# What you have to do
Below are lines of records; copy exactly those from the one containing "You are a GUI" through the one containing "This screenshot has width=808, height=454.", leaving the pictures behind.

Segment Start: Records to use

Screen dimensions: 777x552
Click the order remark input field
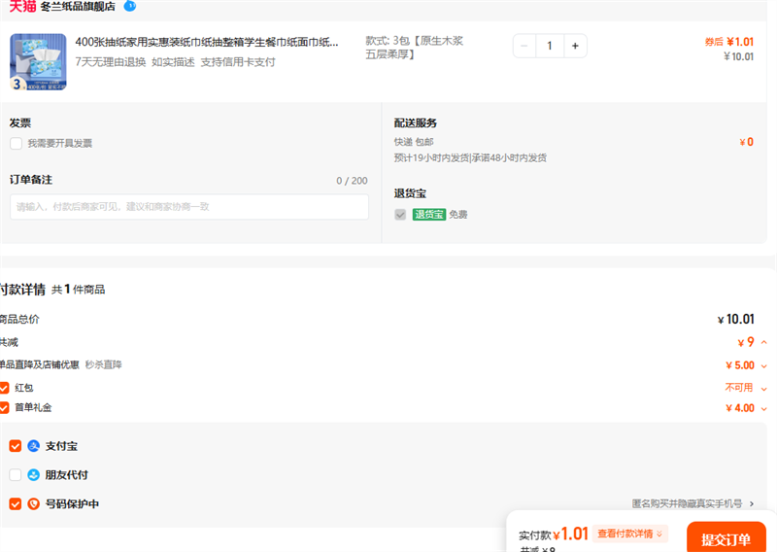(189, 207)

Segment End: Records to use
Segment Start: Records to use

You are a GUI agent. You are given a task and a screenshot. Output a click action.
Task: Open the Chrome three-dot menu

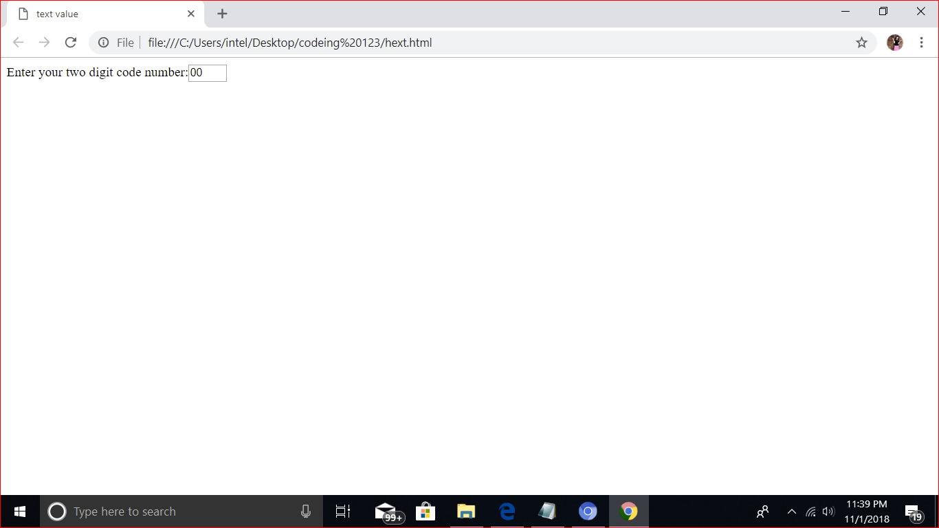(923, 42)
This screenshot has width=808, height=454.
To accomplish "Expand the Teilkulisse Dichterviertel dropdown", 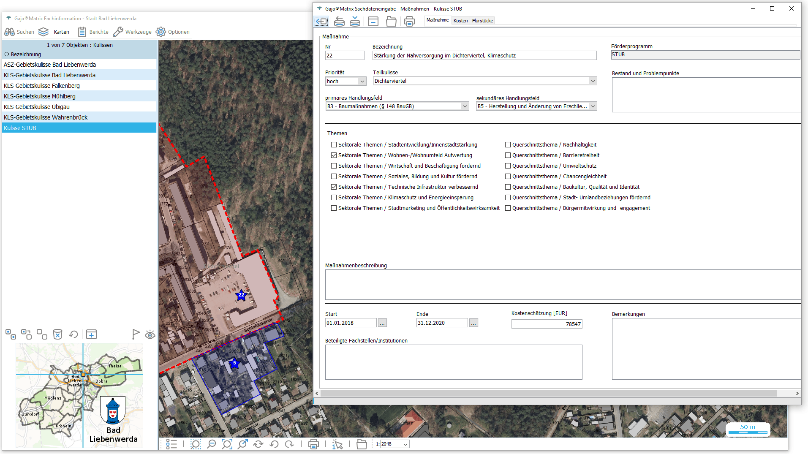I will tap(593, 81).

Segment End: Records to use
Segment Start: Records to use

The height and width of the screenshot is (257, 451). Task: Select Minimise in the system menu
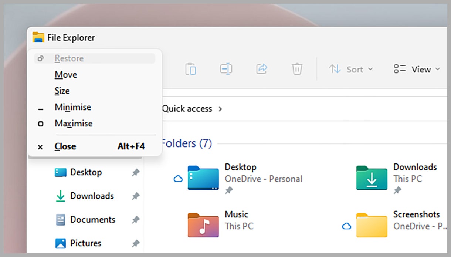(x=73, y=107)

Segment End: Records to use

# Answer box
You are a GUI agent. You are given a task and a screenshot. Output a click action.
Task: Open the Chrome three-dot menu

(923, 42)
This screenshot has width=808, height=454.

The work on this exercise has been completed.